“Every time I start a film, I feel like I don’t know how to do it,” says Andrea Arnold, hunched over a half-eaten box of salad. This would be a startling enough admission from any filmmaker, but coming from Arnold – the 63-year-old director of Red Road, Fish Tank and American Honey – it’s downright mindboggling.
“Every film feels like a massive adventure,” she continues. “Like I’m starting again each time. Sometimes I’ll get an email saying, ‘Do you want to come lead a masterclass?’ I just think, ‘Why are they asking me?’”
Anyone who’s watched Arnold’s films will know exactly why they’re asking her.

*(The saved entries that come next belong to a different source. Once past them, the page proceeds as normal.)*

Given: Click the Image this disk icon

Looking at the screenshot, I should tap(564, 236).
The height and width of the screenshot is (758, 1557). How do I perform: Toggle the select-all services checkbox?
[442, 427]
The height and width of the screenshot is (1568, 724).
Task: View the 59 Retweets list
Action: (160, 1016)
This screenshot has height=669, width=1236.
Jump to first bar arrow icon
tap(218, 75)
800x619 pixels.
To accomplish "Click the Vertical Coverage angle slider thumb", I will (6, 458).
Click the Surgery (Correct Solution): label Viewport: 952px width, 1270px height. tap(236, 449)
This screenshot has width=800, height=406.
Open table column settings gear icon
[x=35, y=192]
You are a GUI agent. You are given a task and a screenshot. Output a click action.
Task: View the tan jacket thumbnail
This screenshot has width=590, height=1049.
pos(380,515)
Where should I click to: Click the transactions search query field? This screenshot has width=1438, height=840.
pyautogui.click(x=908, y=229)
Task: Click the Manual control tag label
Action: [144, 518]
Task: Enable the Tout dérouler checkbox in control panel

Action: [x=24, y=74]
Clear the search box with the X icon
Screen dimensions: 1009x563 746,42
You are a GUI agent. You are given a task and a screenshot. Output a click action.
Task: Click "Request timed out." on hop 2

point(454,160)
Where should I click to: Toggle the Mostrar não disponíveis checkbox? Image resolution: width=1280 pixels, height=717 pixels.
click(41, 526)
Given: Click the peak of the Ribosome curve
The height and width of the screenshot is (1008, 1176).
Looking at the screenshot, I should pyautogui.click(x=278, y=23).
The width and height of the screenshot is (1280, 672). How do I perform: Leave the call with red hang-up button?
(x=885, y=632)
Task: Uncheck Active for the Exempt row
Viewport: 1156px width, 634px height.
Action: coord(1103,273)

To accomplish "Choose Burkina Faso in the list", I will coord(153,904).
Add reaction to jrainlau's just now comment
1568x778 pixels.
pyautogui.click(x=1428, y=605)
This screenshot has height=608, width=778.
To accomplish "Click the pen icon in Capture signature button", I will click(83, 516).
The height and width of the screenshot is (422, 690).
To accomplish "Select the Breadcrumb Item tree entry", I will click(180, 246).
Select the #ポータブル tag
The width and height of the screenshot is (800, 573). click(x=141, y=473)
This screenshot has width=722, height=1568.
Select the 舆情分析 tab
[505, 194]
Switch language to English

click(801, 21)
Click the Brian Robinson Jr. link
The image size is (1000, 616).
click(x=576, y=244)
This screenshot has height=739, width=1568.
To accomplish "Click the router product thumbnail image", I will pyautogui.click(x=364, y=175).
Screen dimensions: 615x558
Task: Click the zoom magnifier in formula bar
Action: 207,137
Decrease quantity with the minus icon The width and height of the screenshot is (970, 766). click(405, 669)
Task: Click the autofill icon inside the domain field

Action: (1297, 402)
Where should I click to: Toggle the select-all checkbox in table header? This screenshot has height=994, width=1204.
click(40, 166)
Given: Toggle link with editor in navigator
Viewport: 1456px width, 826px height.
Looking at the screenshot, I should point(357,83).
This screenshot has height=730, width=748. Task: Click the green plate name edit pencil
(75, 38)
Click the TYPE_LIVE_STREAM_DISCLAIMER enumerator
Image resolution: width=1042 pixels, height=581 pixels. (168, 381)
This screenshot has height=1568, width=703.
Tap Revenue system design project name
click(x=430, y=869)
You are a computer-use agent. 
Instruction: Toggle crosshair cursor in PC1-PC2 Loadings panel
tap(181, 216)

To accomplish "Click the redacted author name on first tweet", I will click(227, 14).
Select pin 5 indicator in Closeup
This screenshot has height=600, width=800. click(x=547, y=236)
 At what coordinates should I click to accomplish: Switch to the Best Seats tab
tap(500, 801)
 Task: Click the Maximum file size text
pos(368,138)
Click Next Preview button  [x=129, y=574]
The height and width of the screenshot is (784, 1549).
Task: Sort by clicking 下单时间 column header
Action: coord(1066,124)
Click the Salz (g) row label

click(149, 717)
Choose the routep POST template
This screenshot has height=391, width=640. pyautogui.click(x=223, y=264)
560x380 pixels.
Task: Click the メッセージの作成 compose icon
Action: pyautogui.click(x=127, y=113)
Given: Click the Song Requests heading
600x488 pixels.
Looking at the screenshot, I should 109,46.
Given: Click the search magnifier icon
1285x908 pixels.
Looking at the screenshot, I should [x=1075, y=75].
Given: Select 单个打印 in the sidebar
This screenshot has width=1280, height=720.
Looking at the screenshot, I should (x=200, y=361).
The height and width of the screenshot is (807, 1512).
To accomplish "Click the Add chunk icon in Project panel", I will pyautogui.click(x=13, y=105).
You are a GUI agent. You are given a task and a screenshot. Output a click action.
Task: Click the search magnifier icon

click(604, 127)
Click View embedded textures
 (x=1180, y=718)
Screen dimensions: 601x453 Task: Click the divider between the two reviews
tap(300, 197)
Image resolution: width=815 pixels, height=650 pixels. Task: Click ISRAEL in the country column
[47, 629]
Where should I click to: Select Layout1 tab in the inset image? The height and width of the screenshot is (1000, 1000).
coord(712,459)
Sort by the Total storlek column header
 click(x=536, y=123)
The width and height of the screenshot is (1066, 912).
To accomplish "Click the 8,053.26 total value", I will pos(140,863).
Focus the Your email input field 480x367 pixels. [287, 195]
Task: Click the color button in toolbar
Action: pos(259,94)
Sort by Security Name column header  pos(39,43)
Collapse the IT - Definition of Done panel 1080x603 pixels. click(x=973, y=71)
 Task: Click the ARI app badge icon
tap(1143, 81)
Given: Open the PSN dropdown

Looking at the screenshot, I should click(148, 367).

Over the past two decades, she’s been responsible for some of the finest features to come out of our country: the knotty, sexually transgressive Red Road; the heartbreaking Fish Tank, about a young wannabe dancer who is preyed upon by an older man; the sparse, gritty Bronte adaptation Wuthering Heights; the potent, vivacious American Honey, following a band of young hustlers around the US. There’s a reason Nicole Kidman, whom Arnold directed in Big Little Lies, describes her as a “visionary”.
Praise like this – not to mention the Baftas she’s won (for Red Road and Fish Tank) – appears to be worn lightly. The woman who sits before me today, in an airy meeting room in central London, doesn’t seem concerned with mystique. Arnold is dressed more for the moors than an upmarket office block: dark coat, black boots, beanie atop her head. She’s enthusiastic but self-assured and free of ego.
This story is from the November 06, 2024 edition of The Independent.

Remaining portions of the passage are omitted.